Review: César and Rosalie

[Originally published in Movietone News 23, May-June 1973]

There’s no good reason why this film shouldn’t be entitled César and Rosalie and David since that’s a much more complete and accurate indication of what’s going on herein. Rosalie (Romy Schneider) is the mistress of César (Yves Montand), a vulgar but dynamic and likable junk tycoon given to explosive demonstrations of affection one moment, rage the next. She has a child, a little daughter, by a painter named named Antoine whom she married after the love of her life, another artist named David (Sami Frey), bugged out to the States without a word of explanation. After five years David returns as unexpectedly as he departed; Rosalie, without ceasing to love César, finds she’s still interested. César, doing his utmost to appear subtle and to take things in stride, belatedly catches on and threatens to make a shambles of all their lives. The film proceeds along familiar enough lines with Rosalie gravitating first to one man, then to the other. It is the violently changeable César who finally concedes that he cannot cope with “imagination,” as personified by David, and that Rosalie cannot be content without both of them; he invites his rival to share their seaside idyll. At that point Rosalie finds herself confronted with a particularly incongruous Jules-and-Jim relationship in the making and clears out entirely—only to return, a year later, just as the two men have settled into a mutually supportive (though not necessarily homosexual) lifestyle. And at that questionable juncture, the film terminates.

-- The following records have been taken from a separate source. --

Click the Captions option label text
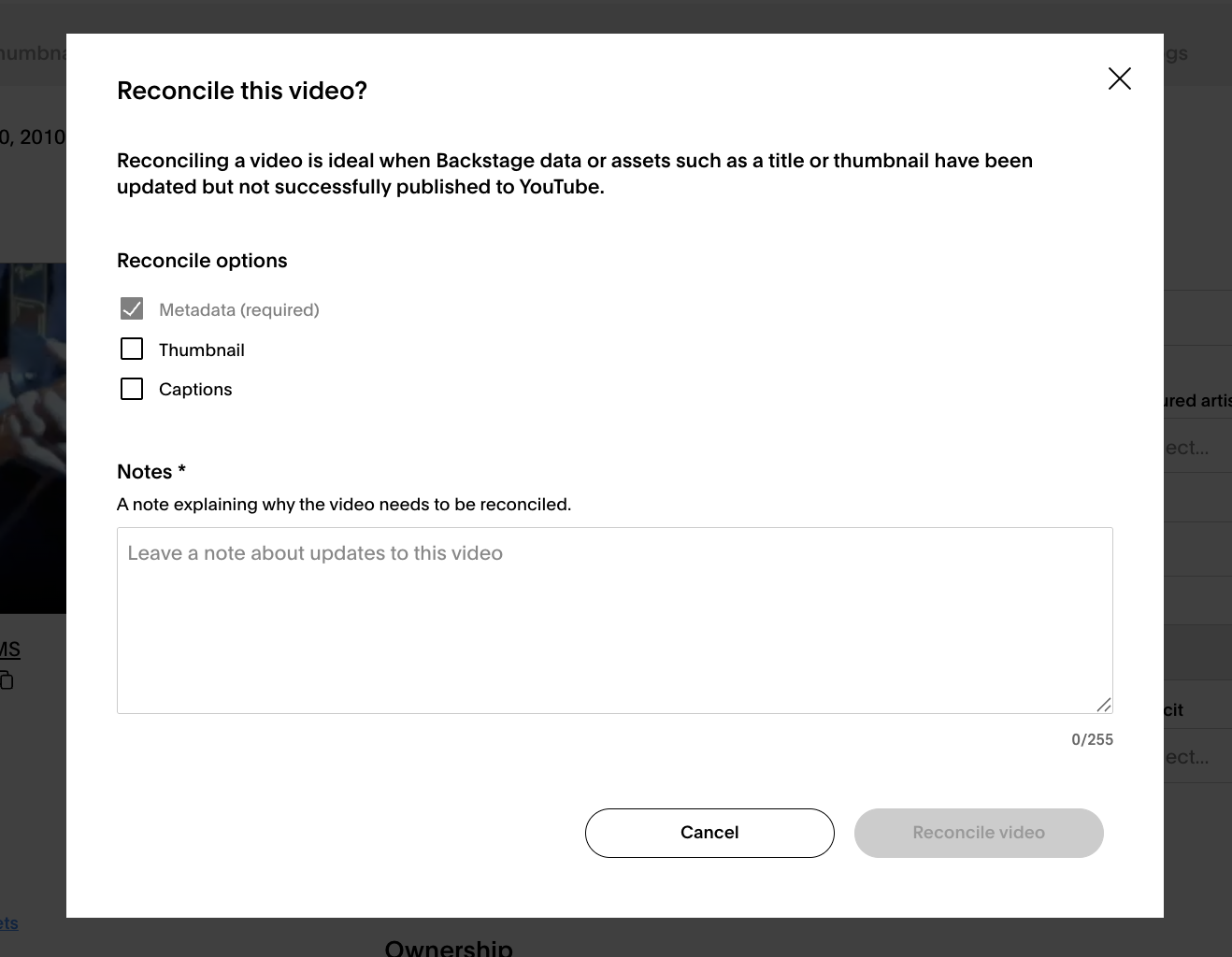The width and height of the screenshot is (1232, 957). (195, 390)
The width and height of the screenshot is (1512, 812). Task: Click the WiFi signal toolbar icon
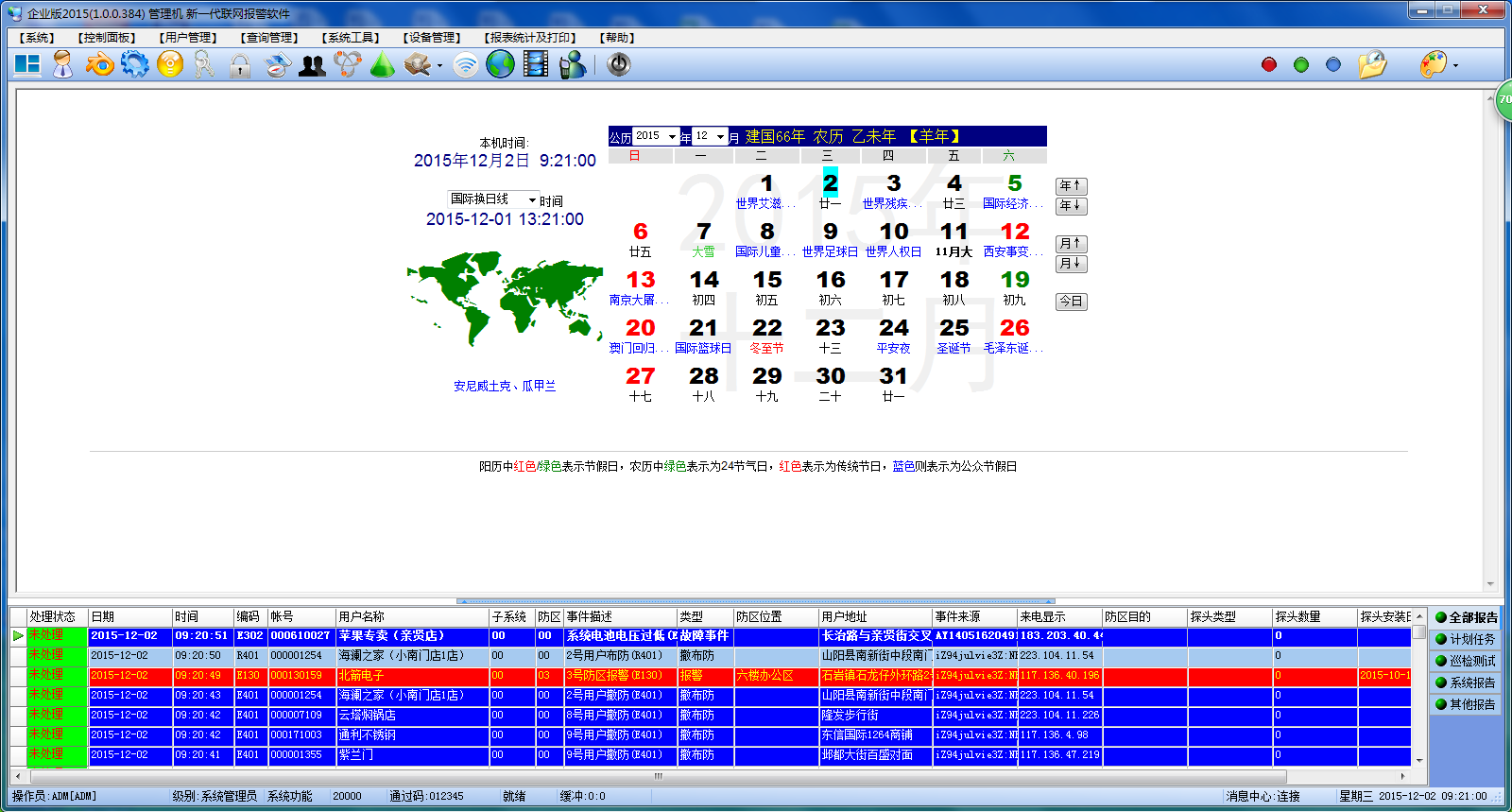(465, 65)
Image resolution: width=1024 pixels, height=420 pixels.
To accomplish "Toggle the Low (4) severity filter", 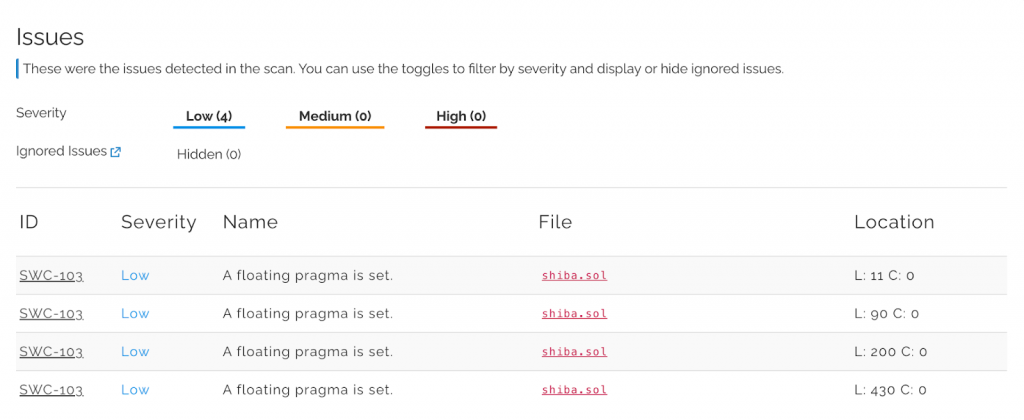I will click(x=209, y=117).
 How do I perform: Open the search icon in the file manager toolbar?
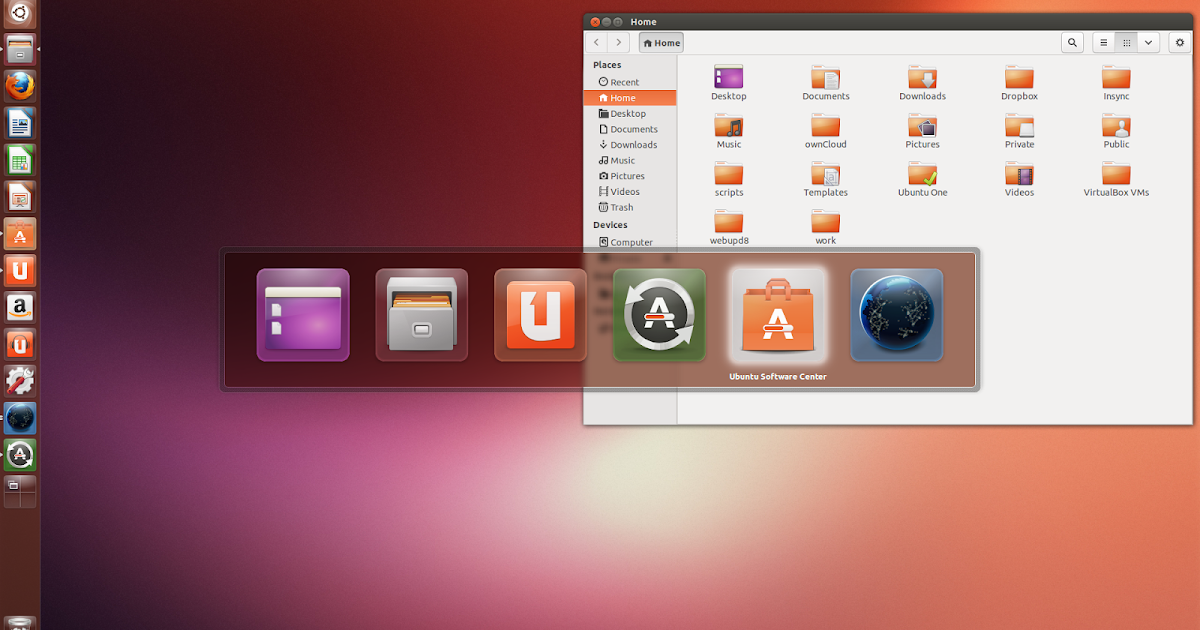[x=1072, y=42]
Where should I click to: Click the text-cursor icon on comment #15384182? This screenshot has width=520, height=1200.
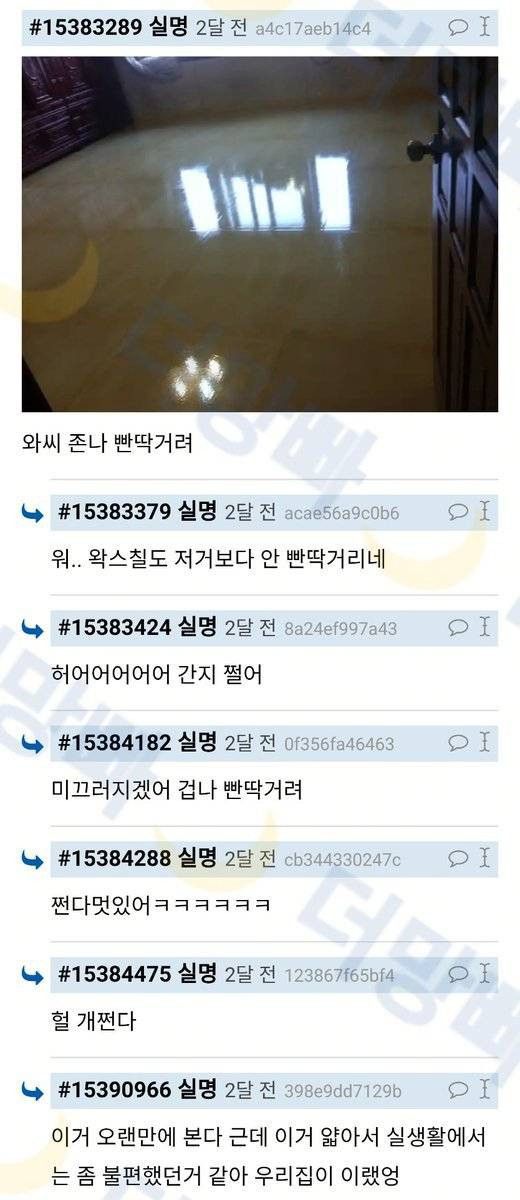coord(485,743)
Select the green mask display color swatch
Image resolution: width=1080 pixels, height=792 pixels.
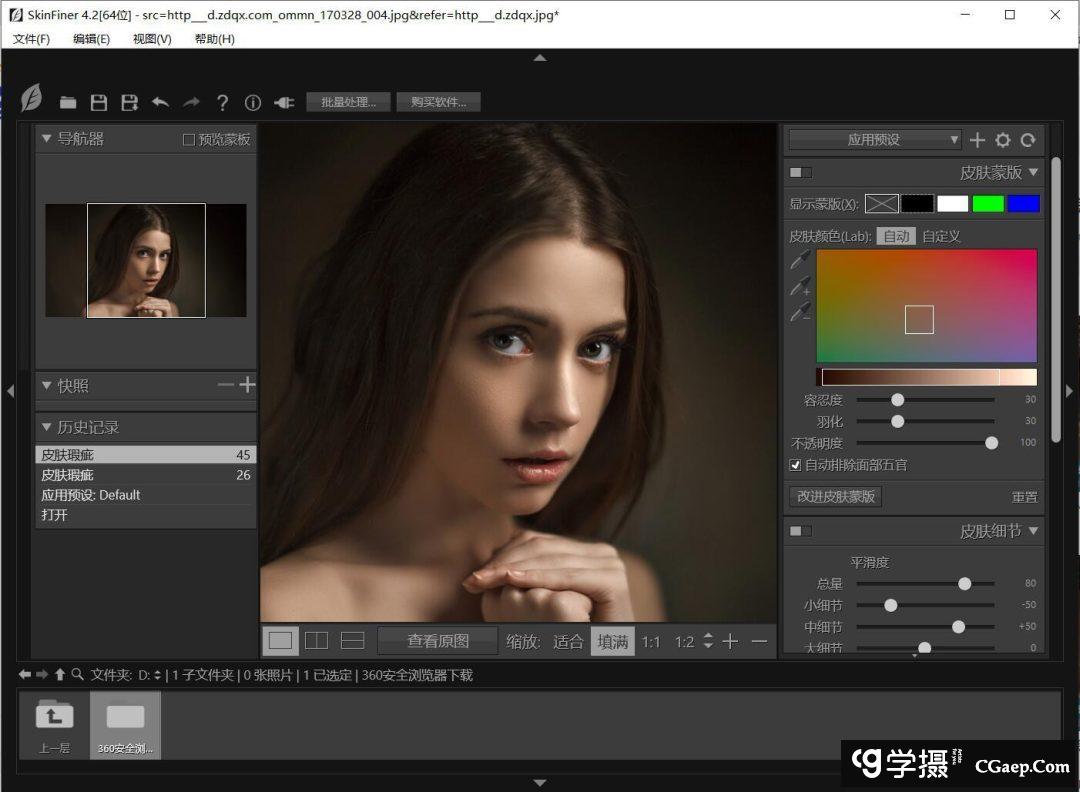[988, 204]
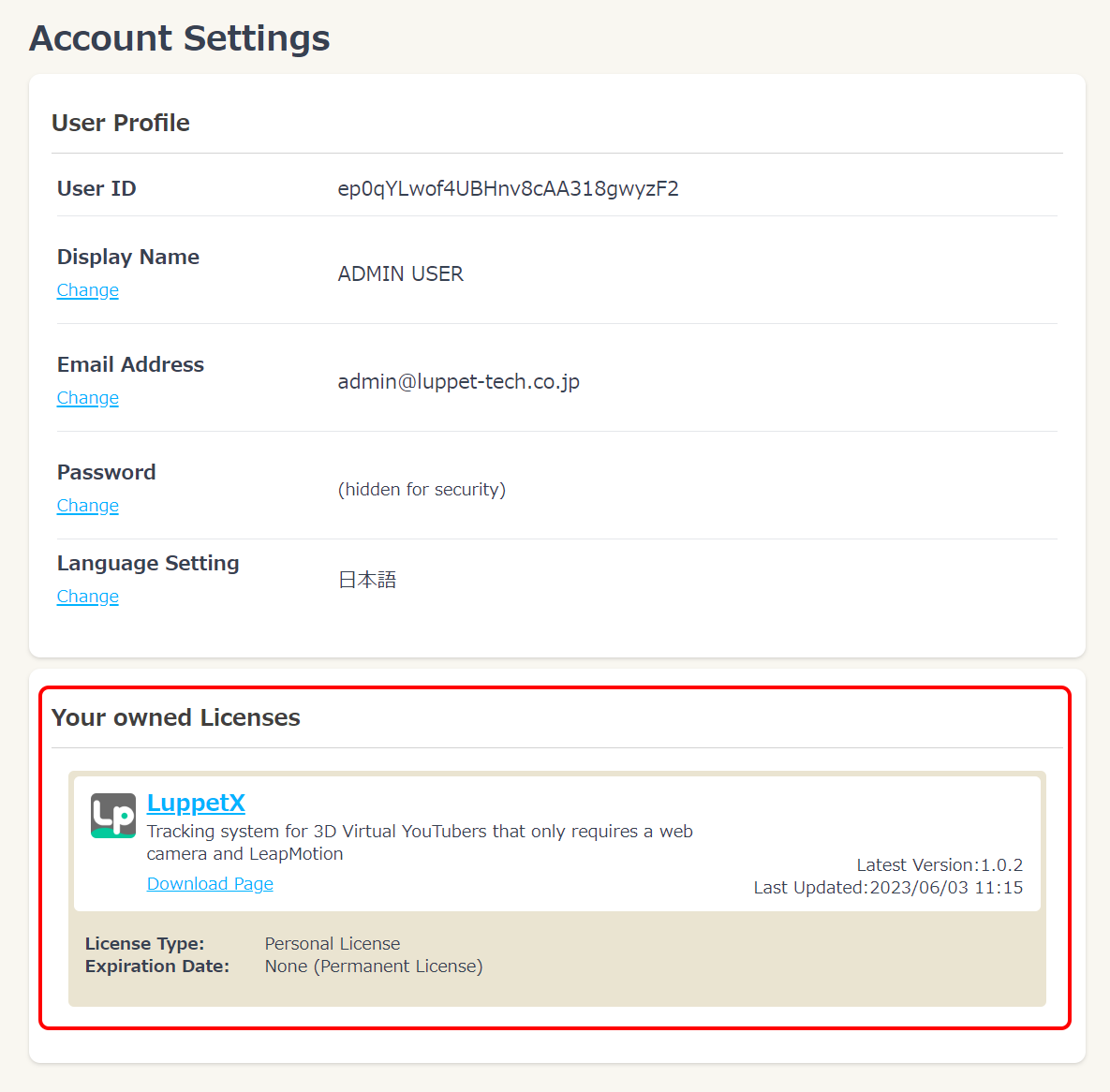Image resolution: width=1110 pixels, height=1092 pixels.
Task: Click the Account Settings page heading
Action: pyautogui.click(x=180, y=38)
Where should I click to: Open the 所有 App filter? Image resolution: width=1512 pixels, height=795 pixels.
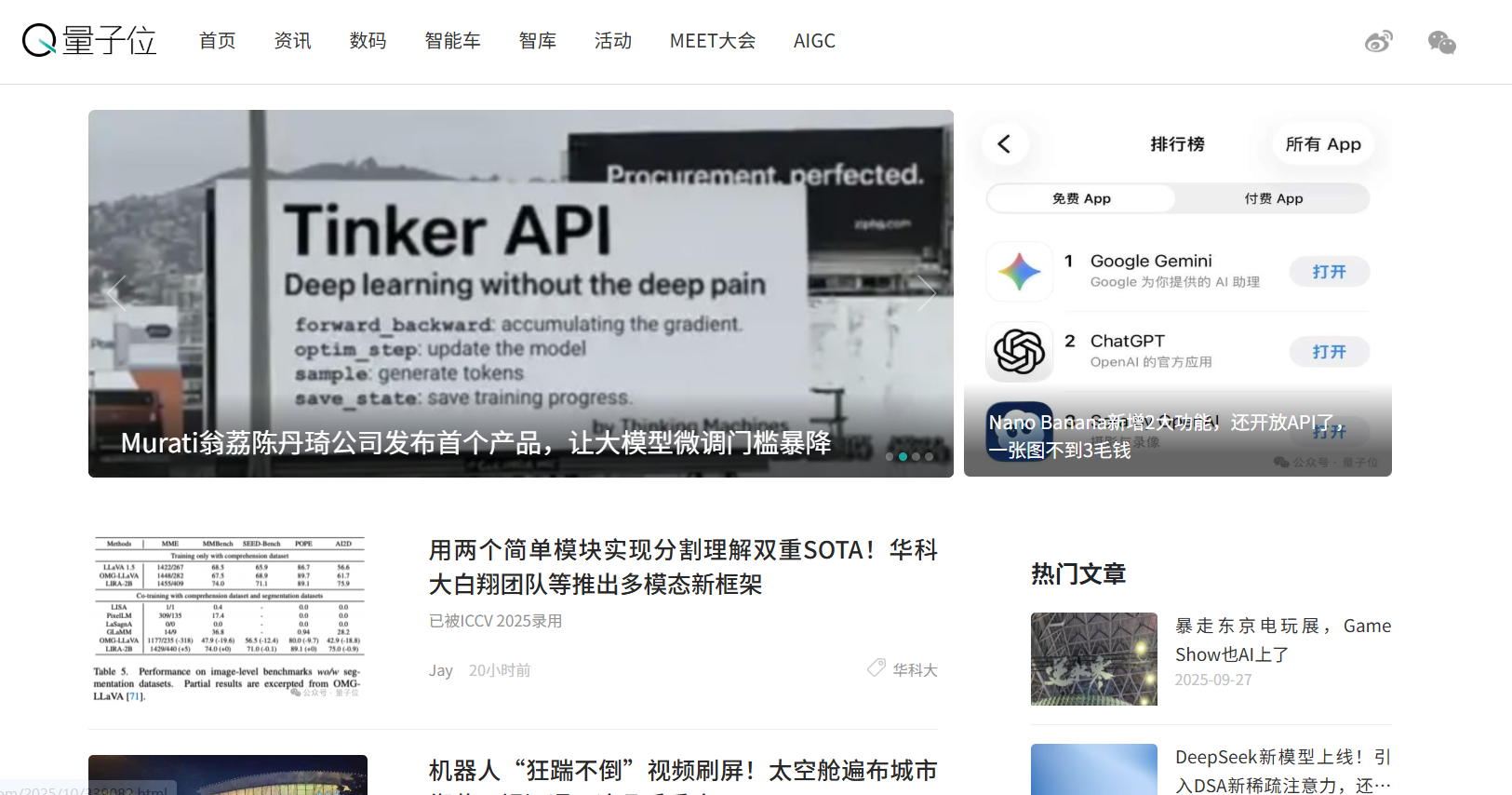click(x=1322, y=144)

Claude Sautet’s feeling for and ability to convey the dynamics of unlikely love-friendships were apparent in the 1959 The Big Risk, a Belmondo-Ventura gangster film that occasionally turns up on local telly. The generic framework of the earlier film lent a structure to Sautet’s celebration of elusive intimacies that César and Rosalie very much needs. Here his script (written with Jean-Loup Dabadie) fails to develop sufficient depth or density of character and motivation, and his direction, though attractive enough, lacks compensatory fiber, doesn’t partake of the sort of suggestive formalism that might enable the film to grow as the relationships of its people supposedly do. If we are willing to take the fact of growth and development on trust, it is largely due to the sympathetic presences of the principal players. However, even among these only Yves Montand gives anything like a full and considered performance; Schneider and Frey, like everyone in the smaller roles, register one another’s participation and the general activity round them with a tolerance that is undoubtedly genuine enough and intended to imply a generous appreciation of les choses de la vie. But ultimately this easygoing niceness only convinces us of the director’s limited comprehension of his subject and paucity of ideas for exploring it, and condemns the film to the ranks of mildly pleasant trifles.


Direction: Claude Sautet. Screenplay: Jean-Loup Dabadie and Claude Sautet. Cinematography: Jean Boffety.
The Players: Yves Montand, Romy Schneider, Sami Frey.